ANZ REPORTS RECORD HIGH CONFIDENCE IN THE PROPERTY MARKET
The Australian property market continues to grow from strength to strength in 2021, as more and more people believe in the promising economic growth showcased to start the year, and forecasts of continued growth into the future.
The Big 4 Banks continue to revise their predictions in consistently more positive fashion, with ANZ predicting growth in the realm of 17% alone in 2021, up from the previous prediction of 9%, with Westpac predicting 15%, up from 10%, and Commonwealth Bank predicting 10%, up from 8%.
Whichever way you look at it, the property boom is being backed to continue throughout the next year at least, with no signs of slowing down anytime soon.
Outlook for Property Prices at Record High in All States
This positive sentiment, however, is not just held by our institutions, with the most recent ANZ-Property Council Survey reaching a new all-time high, surpassing its previous 2013 peak, with confidence in the residential sector leading the charge. These record-high expectations for price rises come after prices rose across the nation by 2.8% in March, representing the strongest gain seen since the 1980s.
Record High Sentiment in Market
Also contributing to this confidence in the residential housing market is the new record high in economic growth expectations, with a net balance of 50% of respondents expecting our economy to expand over the next year, surpassing the record of 41% previously established in September of 2013. This 50% response further encapsulates the strength of the Australian economy, as at the same time last year, the nation hit a record low of -88%.

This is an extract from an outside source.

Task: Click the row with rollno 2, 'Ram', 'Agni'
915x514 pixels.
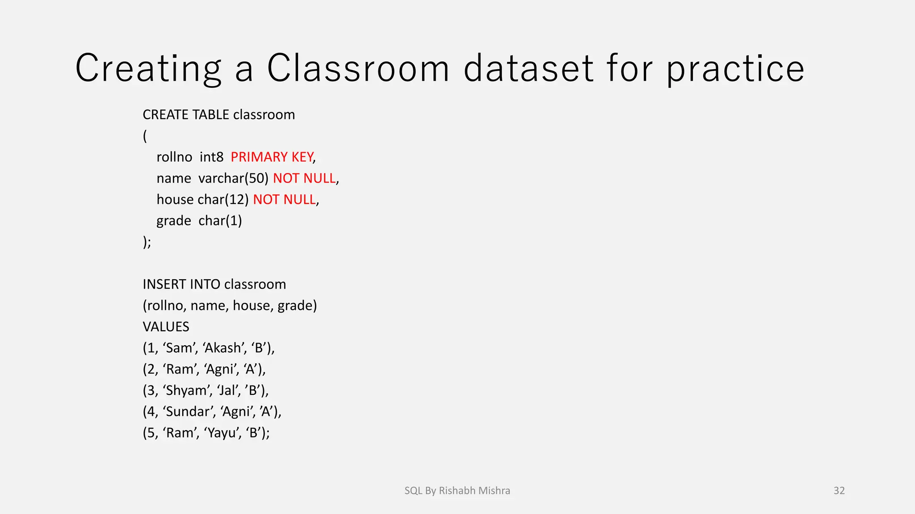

ANZ Senior Economist, Felicity Emmett has stated that “the combination of record low mortgage interest rates and targeted stimulus is clearly supporting the housing sector, where confidence is now at record levels. Price expectations are at all-time highs, while the HomeBuilder scheme, along with state and federal government initiatives, has brought forward a large chunk of demand.”
With many concerns regarding how the property market and the economy would recover amidst the peak of the pandemic in Australia last year, Emmett also noted that this increased demand “has more than offset the impact from low population growth and elevated unemployment.”
Economic Growth Expectations at Record High
Based on the unwavering strength of the property market throughout the peak of the pandemic, and the strong economic recovery hereafter, these expectations for continued growth in the residential market and economy, in particular, bode well for potential investors to capitalise on a real roaring 20’s type boom.
If you wish to discuss how you could get involved in the property market today, request a bespoke 1:1 consultation with one of our Senior Property Coaches below, where we can dive into your specific financial situation, to tailor a plan that will best suit you.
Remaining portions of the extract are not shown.